A review by tipi
Going After Cacciato by Tim O'Brien

3.0

Jenna's recommendation. A Vietnam War novel by arguably the greatest Vietnam War writer of all time, if only for his masterful collection of stories, The Things They Carried. Going After Cacciato is a much different beast, however. It starts out similarly, taking on the point-of-view of a poetic and disillusioned foot soldier named Paul Berlin. It's obvious that O'Brien loves the poetic and disillusioned soldiers, probably because he was one himself. As such, we identify with Berlin from the onset, trusting everything he says and does even though he's stuck in the third-person. So, as his squad wends their way through the jungles of Vietnam, and as he diffidently maneuvers his way through their keyed up banter, we remain circumspect through it all. We're hyperaware of the idiosyncrasies and temperaments of these young men, because we know the context: in any good Vietnam War story, there comes a moment when at least one American blows his lid and starts needlessly tormenting (and maybe even murdering) innocent Vietnamese villagers. Who will it be?
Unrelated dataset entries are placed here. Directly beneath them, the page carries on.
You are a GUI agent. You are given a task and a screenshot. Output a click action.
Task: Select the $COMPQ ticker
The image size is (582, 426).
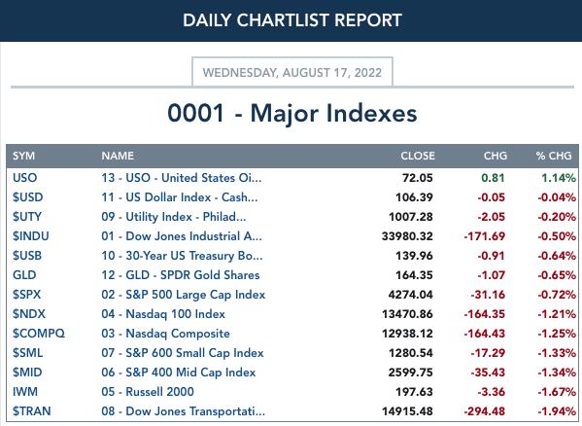(x=39, y=334)
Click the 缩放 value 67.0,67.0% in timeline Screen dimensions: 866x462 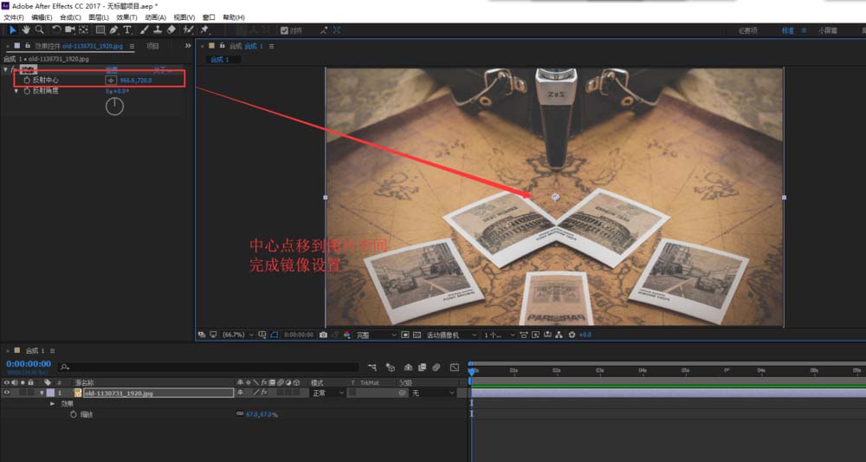point(262,415)
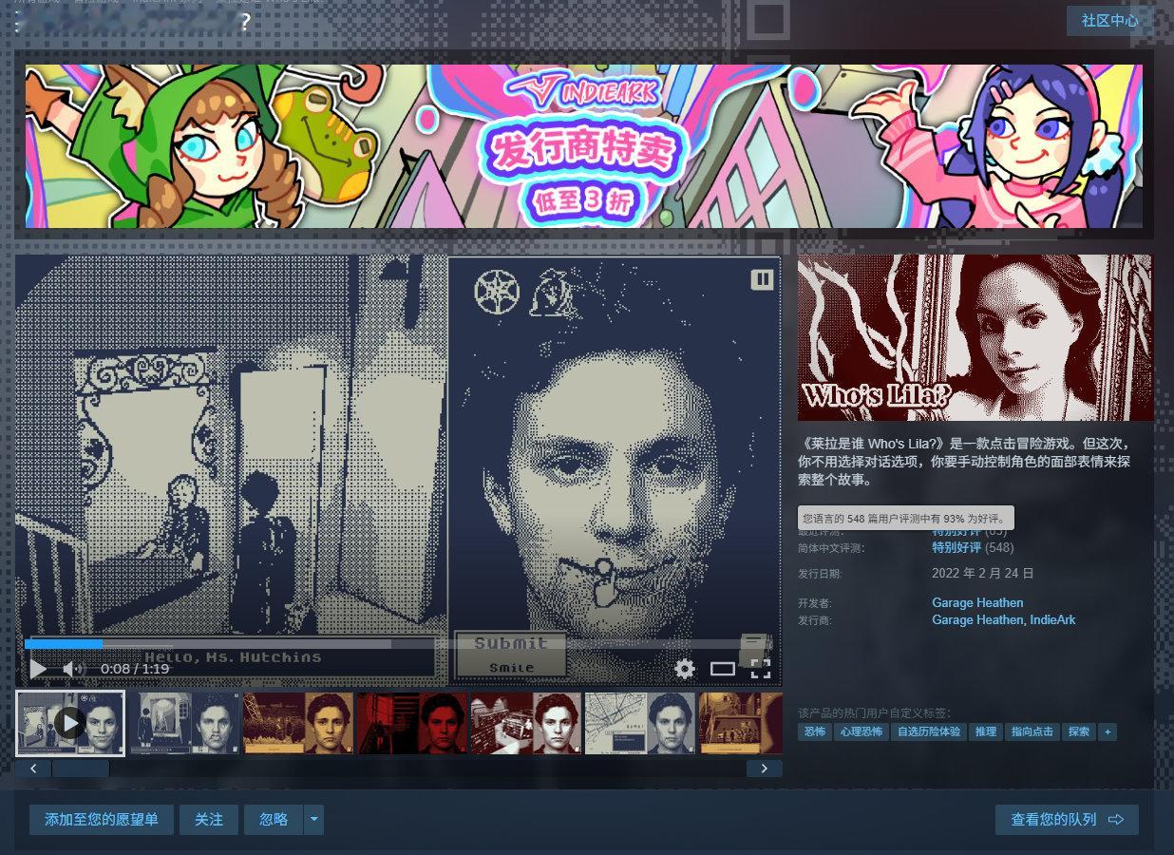This screenshot has width=1174, height=855.
Task: Toggle 关注 to follow this game
Action: click(x=209, y=819)
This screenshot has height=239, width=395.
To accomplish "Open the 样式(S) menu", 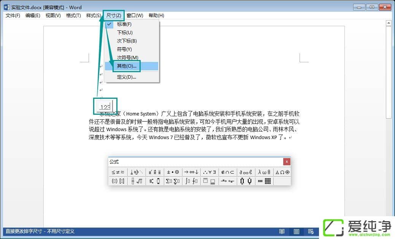I will pos(94,16).
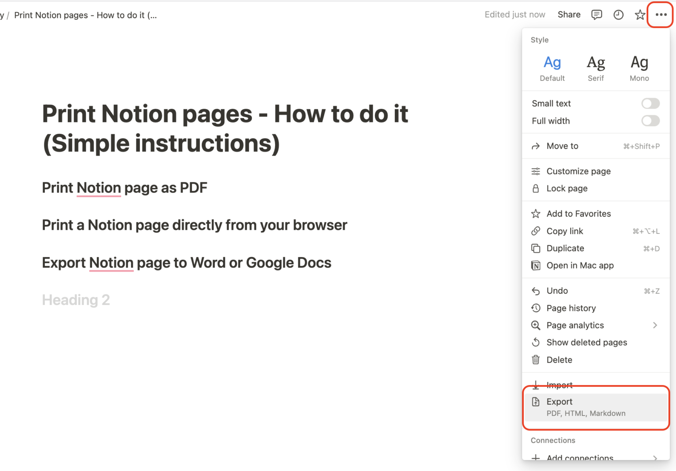Enable the Small text toggle

(x=650, y=103)
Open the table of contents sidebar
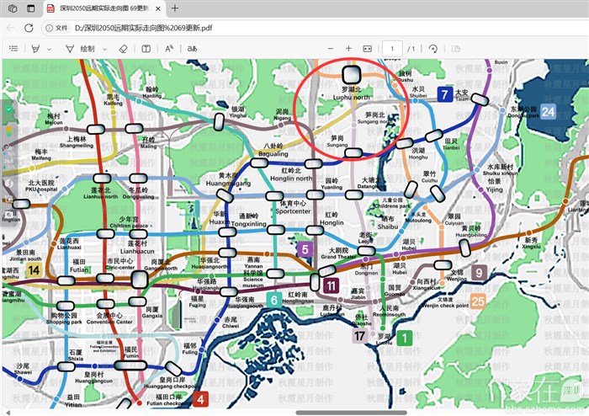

Of course, while a few American soldiers do blow their lids in Going After Cacciato, none of those moments come close to approaching the crux of the novel. Unexpectedly, this is actually a novel about love, vagrancy, and magic. To call it a Vietnam War novel doesn't seem quite right, maybe because we've been conditioned to expect only gritty realism from our war literature. This is anything but realistic. Going After Cacciato is one mystifying digression after another, the story of one squad's transcontinental march through a land of smoke and mirrors. Like Apocalypse Now, but instead of being about an AWOL colonel, it's about a whole fucking squad of AWOLs.